Problem statement – Carry on the passage about the debate over self-defence against racist violence in Tower Hamlets, picking up after its final sentence.

Text segment –
Whereas the integrationists sought to defend varying aspects of the state, the alliance of Black Power and anti-imperialist anti-racists sought to tackle both the dominant values and apparatuses of law and order and challenge the established forms of Pakistani leadership in local civil society. In contrast to the integrationist approach, the PPP and the PWU articulated a more sophisticated understanding of the nature and scale of wider societal racism. In so doing, they demonstrated how ‘Powellism’, the 1968 Commonwealth Immigrants Act, fascist political agitation and everyday racist violence and harassment were interconnected by a shared desire to keep Britain white. However, the call to form self-defence squads was seen by both liberal and conservatives as inflammatory and was widely condemned by those who had coalesced around the so-called ‘moderate’, ‘peaceful’ integrationist approach.
For Peter Shore, the PPP and the PWU were simply ‘making the situation worse’, while the NFPA claimed that Abdul Hye of the PWU was ‘irresponsible and dangerous’.89 Joe Hunte, Chair of the CCoTH, argued that ‘We don’t need vigilantes … we don’t need stirrers’,90 and, like many others, he also sought to position those arguing for self-defence tactics as ‘outsiders’:
Pakistani tough-liners are coming in from outside Tower Hamlets … They come from North London … We don’t want trouble … I can’t find a single vigilante-type in my whole area … It’ll be over my dead body. Self-defence is one thing. But these people talk about more than that … If you get a group of Pakistanis who want to oppose a so-called group of attackers, you’re going to get gang warfare.91
As well as stating his opposition to ‘vigilante groups patrolling the streets’ on religious grounds, Mukhta Ahmad Mir, former president of the PWA, opposed the socialist politics of the PPP and the PWU:
there are dangers when those with political ambitions start organising people … I am speaking on behalf of Moslem Pakistanis, and our religion is a powerful weapon against communism.92
Similarly Raja Mahmudabad, President of the League of Overseas Pakistani Organisations called for a ‘multiracial approach’, warning that:
In such a situation where racial prejudices are allowed to pervert the vision and fanaticism and false militancy [are] allowed to run riot … such a course [i.e. self-defence patrols] is also alien to the spirit and practice of Islam … [The Pakistani community] should never invite or provoke attacks by an ostentatious display of force.93
In addition to facilitating the debate between the integrationist and autonomous approaches, sections of the national print media were also critical of those mobilising around a black political identity. For example, an editorial in the Daily Mail posited that ‘Black Power will only breed white resentment … The role for all of us, black and white, is to work together.’94
In summary, the rebuttal of self-defence tactics was a feature of how law and order came to be understood and experienced through race. For some integrationists, both self-defence measures and the philosophy of socialism that underpinned it were deemed incompatible with a Pakistani identification. At the same time, they, along with parts of the right-wing press, denied the multiethnic basis of the autonomous approach while making their own pleas for multiracial unity. By framing Black Power, the PPP and the PWU as extremist outsiders, these attempts to condemn self-defence tactics also sought to reassert the authority of the NFPA, the PWA, the local MP, the police and the CCoTH. Moreover, the view that self-defence tactics would only risk further violent disorder shifted the focus away from police ambivalence and the failure of the state to halt rising levels of racist violence and harassment. To some extent, the integrationists considered ‘vigilantism’ to be the more immediate and pressing social problem as they attempted to delegitmise self-defence as a political act by arguing that it breached the dominant values of law and order and the authority of the police. In this sense, the term ‘vigilantism’ was used to translate a political issue into a criminal one, thereby making it easier to uphold the liberal order while at the same time imposing legal sanctions (e.g., arresting the victims of racist violence and harassment when acting in self-defence). In short, self-defence was delegitimised as mindless violence.

Material provided –
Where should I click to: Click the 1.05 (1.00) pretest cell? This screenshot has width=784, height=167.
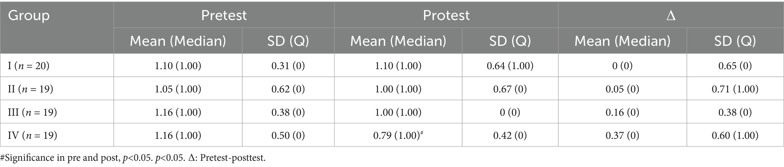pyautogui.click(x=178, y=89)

Task result –
Conclusion

1968 was not only a time when Powell’s speech provided a lightning rod that sparked an escalation in racist violence, it also marked the moment when Black and Asian politics were profoundly transformed by anti-colonial struggles and the Black Power movement in the United States. Together, these developments transformed how some racialised minorities combated racist violence in Britain.
In a place like Tower Hamlets, typified by heightened violence, the integrationist approach brought together the local CRC (CCoTH), the local Labour MP and civil society organisations such as the NFPA and the PWA. Using conventional political campaigning methods, they sought to make the political establishment, the local state and parts of civil society more aware of just how perilous everyday life had become for the local Pakistani population. Yet at the same time, the integrationist approach obfuscated the racism of the political class, bolstering official and public interpretations of racist violence as being the pastime for an immoral, ‘irresponsible’ and lunatic fringe.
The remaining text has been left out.